I worried for a few minutes and thought worse case scenarios.
Then I had this conversation with myself:
Paul: What if there’s something wrong with your heart? Or you have lots of plaque stuck to your arteries? It says it can be a tumor. It says you can have a stroke. Carotid artery disease. Blood vessel disorders.
Paul: Don’t think thoughts like that! That doctor on the Harvard website said it’s probably nothing and if it doesn’t get better in two weeks, see a doctor.
Paul: But you never know and lots of people have heart attacks and strokes and they had warning signs and were stupid to not see a doctor sooner.
Paul: Don’t be so superstitious — thinking about worse case won’t make worse case happen!
Paul (reading askadoctor.com): “Most of the time, pulsatile tinnitus is nothing to worry about. If it doesn’t go away on its own or becomes really bothersome, talk to your doctor.”
One of the two Pauls stops the conversation. Gets out of bed. Looks out the bedroom doors.
Beautiful things are powerful things and those pink flowers pushing pushing pushing every day for weeks toward the sun. They bring me hope. Life brings hope. Growth beings hope.
Take this photo.
Lay back down.
Go on Twitter. And all these people, including our nation’s leader, fighting to keep Confederate flags and statues.
I just don’t get why it’s so imperative to keep these symbols. In Germany, Nazi (white supremacist) icons are illegal.
Confederate symbols on public land endorse a pathetic American movement founded on white supremacy. If our government continues to show respect to the Confederacy, people of color will never feel safe.

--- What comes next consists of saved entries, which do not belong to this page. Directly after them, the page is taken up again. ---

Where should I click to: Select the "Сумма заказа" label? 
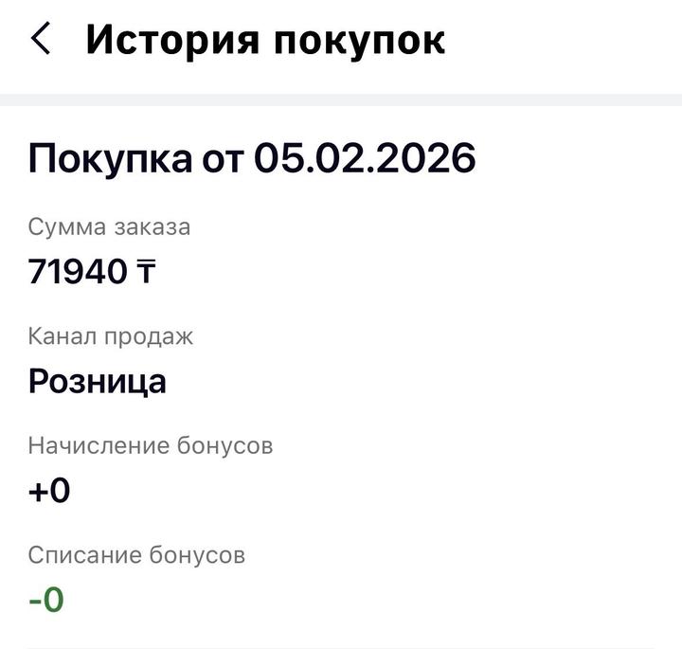pos(109,227)
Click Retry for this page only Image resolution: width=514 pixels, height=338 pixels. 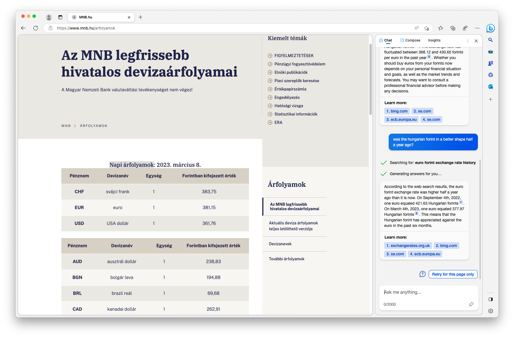pyautogui.click(x=453, y=274)
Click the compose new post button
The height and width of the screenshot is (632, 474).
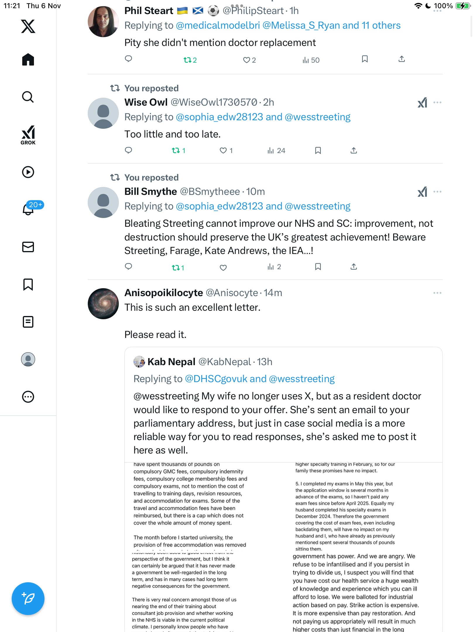pyautogui.click(x=28, y=599)
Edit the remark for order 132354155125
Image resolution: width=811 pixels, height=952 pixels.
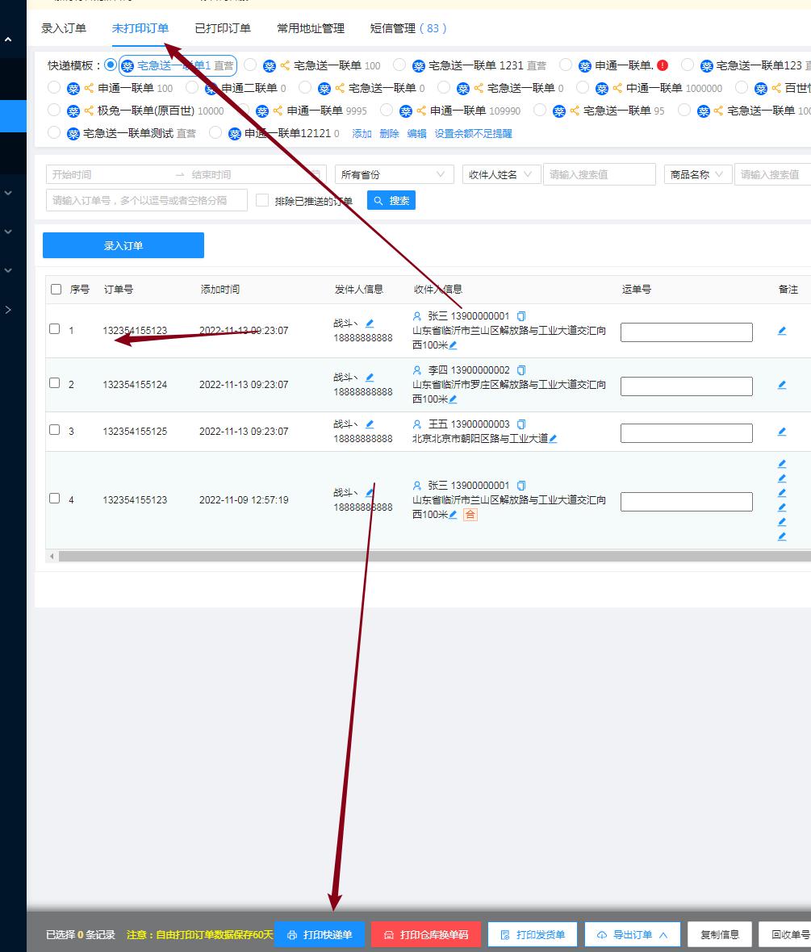coord(781,432)
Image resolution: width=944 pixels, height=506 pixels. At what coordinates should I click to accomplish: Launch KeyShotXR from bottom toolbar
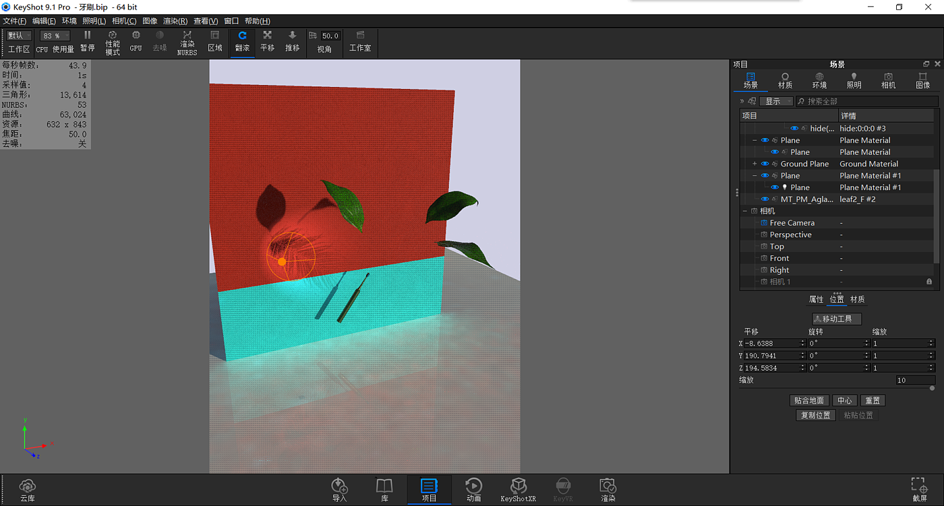(518, 490)
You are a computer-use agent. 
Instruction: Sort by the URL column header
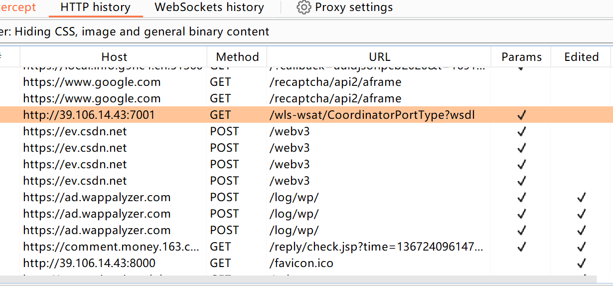point(379,57)
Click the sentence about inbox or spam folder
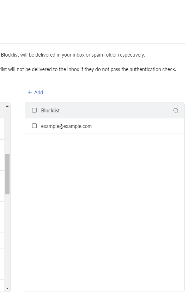Image resolution: width=195 pixels, height=305 pixels. pyautogui.click(x=73, y=55)
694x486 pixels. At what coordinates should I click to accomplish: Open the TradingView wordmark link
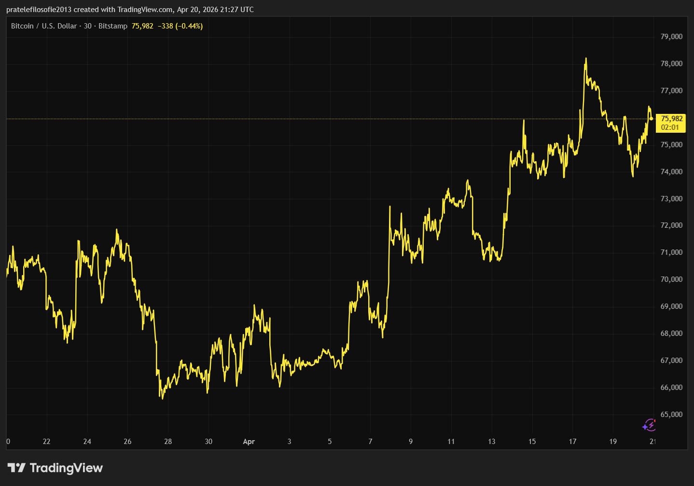[66, 468]
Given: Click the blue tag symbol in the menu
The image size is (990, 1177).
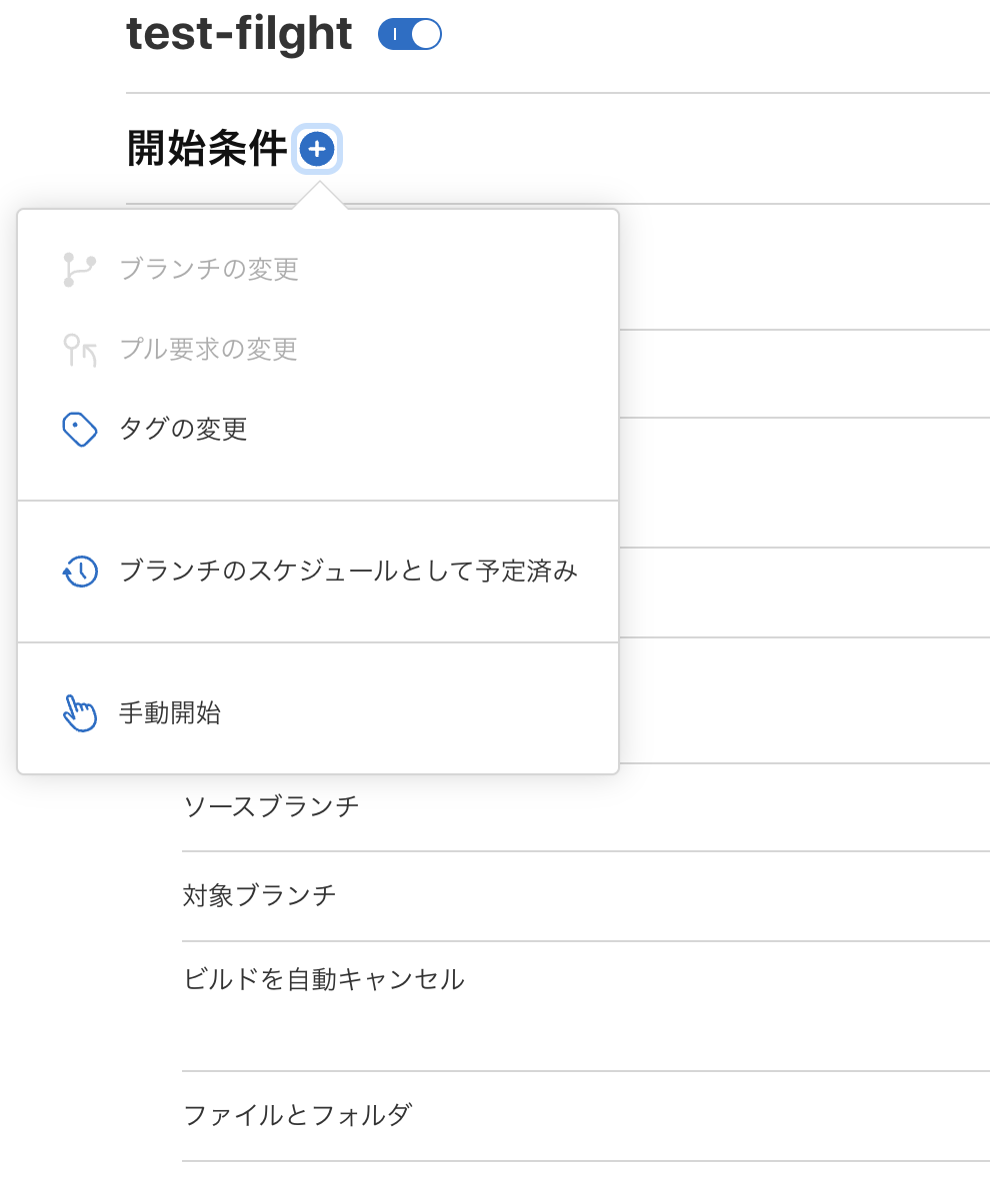Looking at the screenshot, I should pyautogui.click(x=80, y=429).
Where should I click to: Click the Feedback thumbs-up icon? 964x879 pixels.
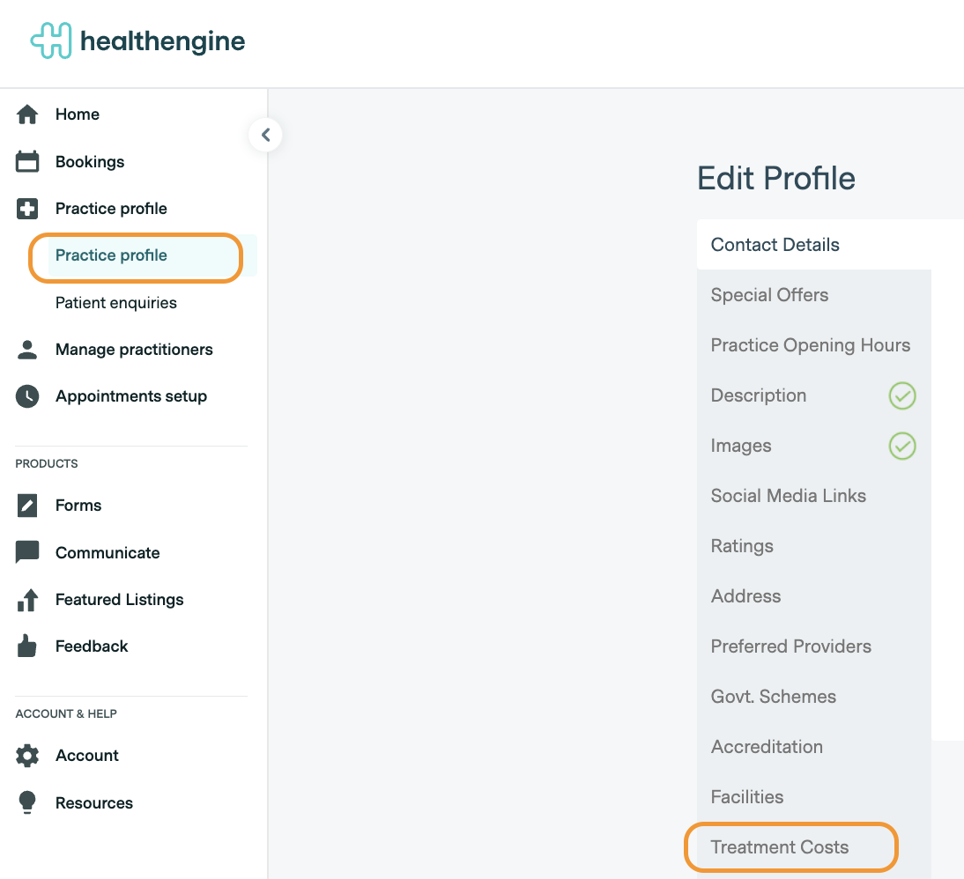(x=27, y=646)
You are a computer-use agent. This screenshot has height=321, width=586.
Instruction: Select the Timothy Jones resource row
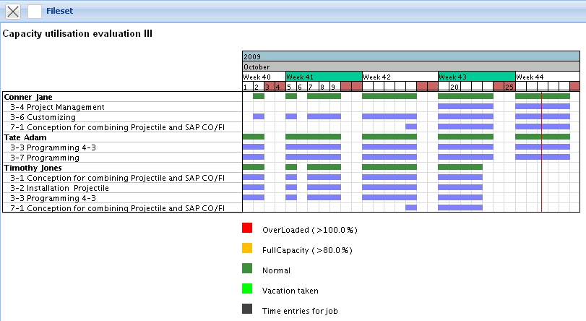click(x=33, y=168)
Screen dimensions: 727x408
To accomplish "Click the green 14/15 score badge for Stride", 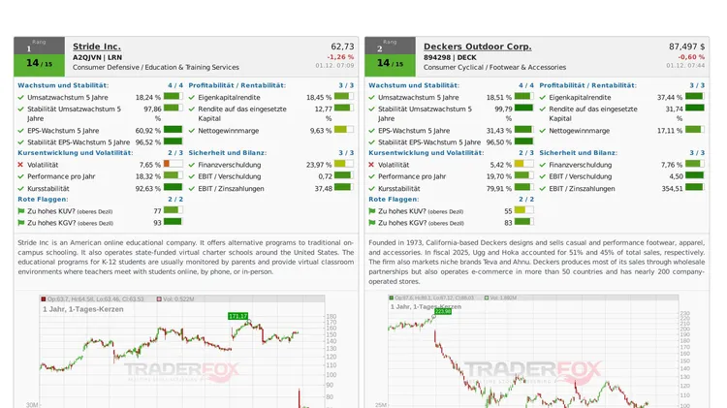I will [x=39, y=63].
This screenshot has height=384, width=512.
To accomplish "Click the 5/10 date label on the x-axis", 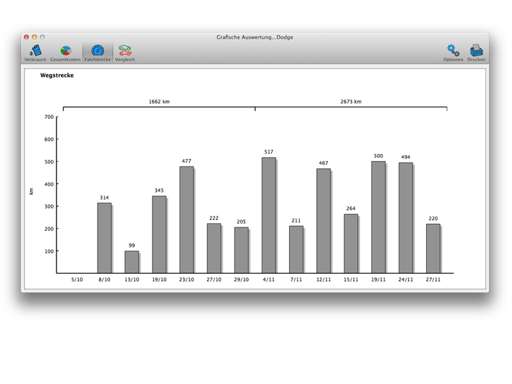I will 77,279.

If I was black, I sure the hell wouldn’t feel safe — I’d be mad as hell.
We will never solve our community’s problems if an entire group of citizens is alienated or feels targeted for discrimination.
Last Thursday I was in Nevada driving along a rural country road and it was 104 degrees and I had all four windows opened and I don’t usually listen to Johnny Cash but I started thinking of Dad and how he used to play Folsom Prison Blues and Delia and Ring of Fire to us when we were kids.
So I texted him.
Make haste slowly — one of the dozens of the wise and witty sayings I grew up hearing, and still hear.
Man In Black came on.
I never really paid that much attention to that Cash song.
And the wind kept blowing hot and I play that song over and over thinking of African Americans and of Islamophobia. I think, he would have included Muslims in that song if Muslim haters was a big thing in the 1960’s.
As I drank in the lyrics, I didn’t know what would happen in Charlottesville over the next two days.
Here are a few of my favorites:
Well, you wonder why I always dress in black,
Why you never see bright colors on my back,
And why does my appearance seem to have a somber tone.
Well, there’s a reason for the things that I have on.
I wear the black for the poor and the beaten down,
Livin’ in the hopeless, hungry side of town…
I wear the black for those who never read,
Or listened to the words that Jesus said…
I wear it for the sick and lonely old,
For the reckless ones whose bad trip left them cold..
Ah, I’d love to wear a rainbow every day,
And tell the world that everything’s OK,
But I’ll try to carry off a little darkness on my back,
‘Till things are brighter, I’m the Man In Black.
Today I woke up hearing my heart pounding in my brain again.
Today I woke up reading about the vibrancy of racism in America.
Today I woke to wonder why more people aren’t outraged.
So I put on black.
Then I drove to my office.
I have this song on repeat.
Then I read about the terrorist attack that just happened in Barcelona.
I Tweet this.
I pray for the injured and their loved ones. I then try to go back to work.
Might seem stupid to you, but I’m wearing black.